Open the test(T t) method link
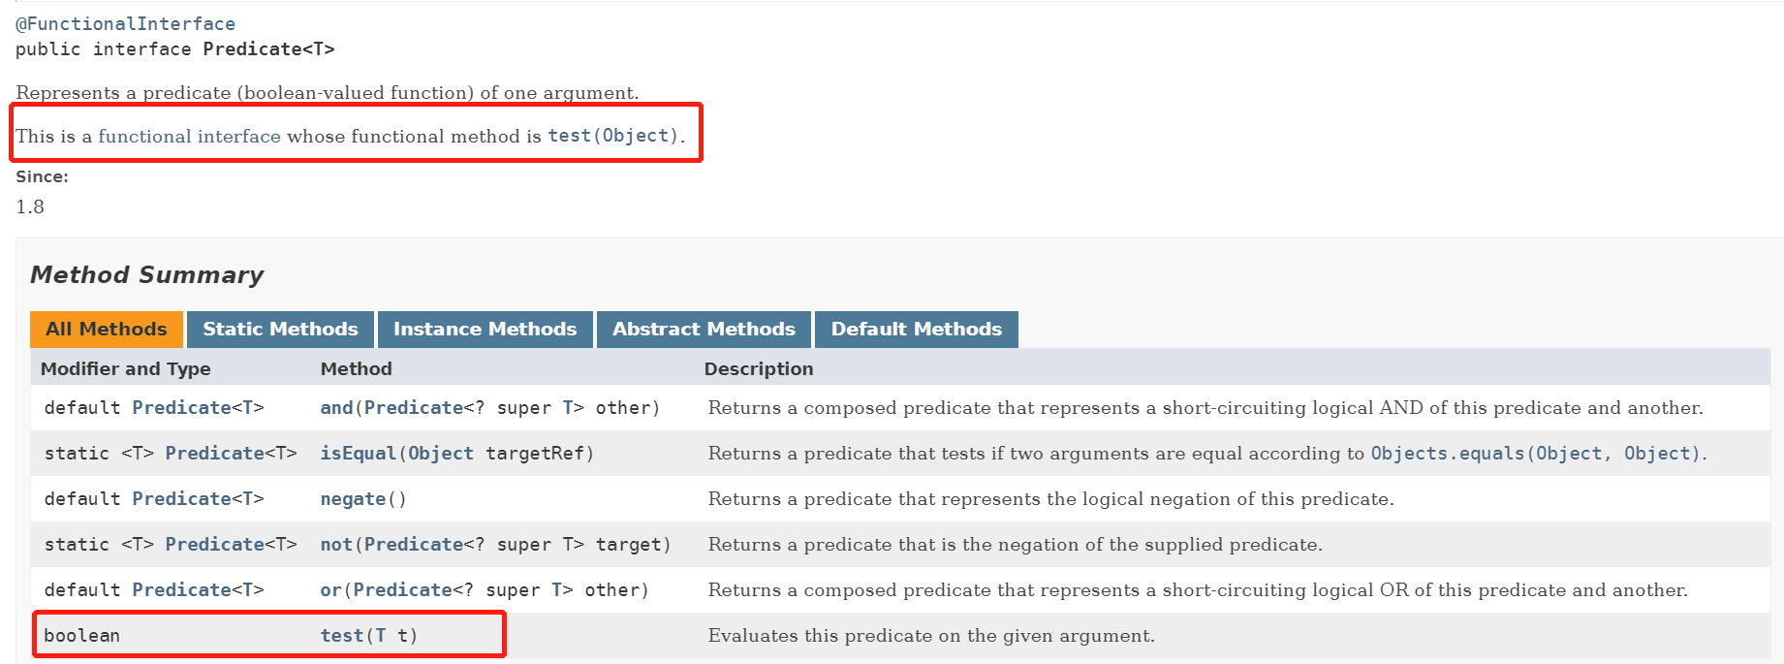1784x664 pixels. tap(341, 636)
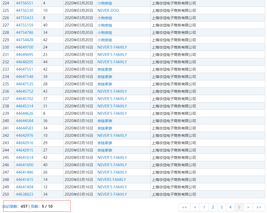Image resolution: width=267 pixels, height=213 pixels.
Task: Open page 3 in pagination
Action: click(222, 207)
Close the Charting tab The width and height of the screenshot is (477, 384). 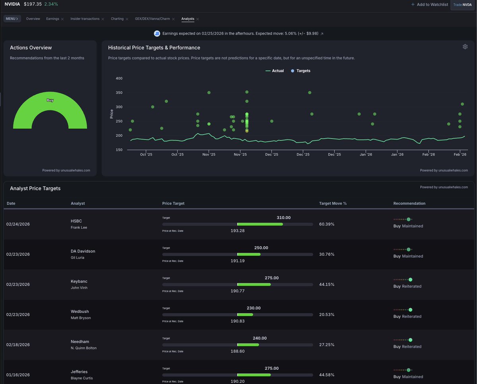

### Description of the task:
An exact, word-for-word copy of the records is expected, with no pictures in it.

### Exercise response:
Open the test(T t) method link
1784x664 pixels. tap(341, 636)
Image resolution: width=267 pixels, height=213 pixels.
Task: Open page 3 in pagination
Action: click(222, 207)
Close the Charting tab The width and height of the screenshot is (477, 384). 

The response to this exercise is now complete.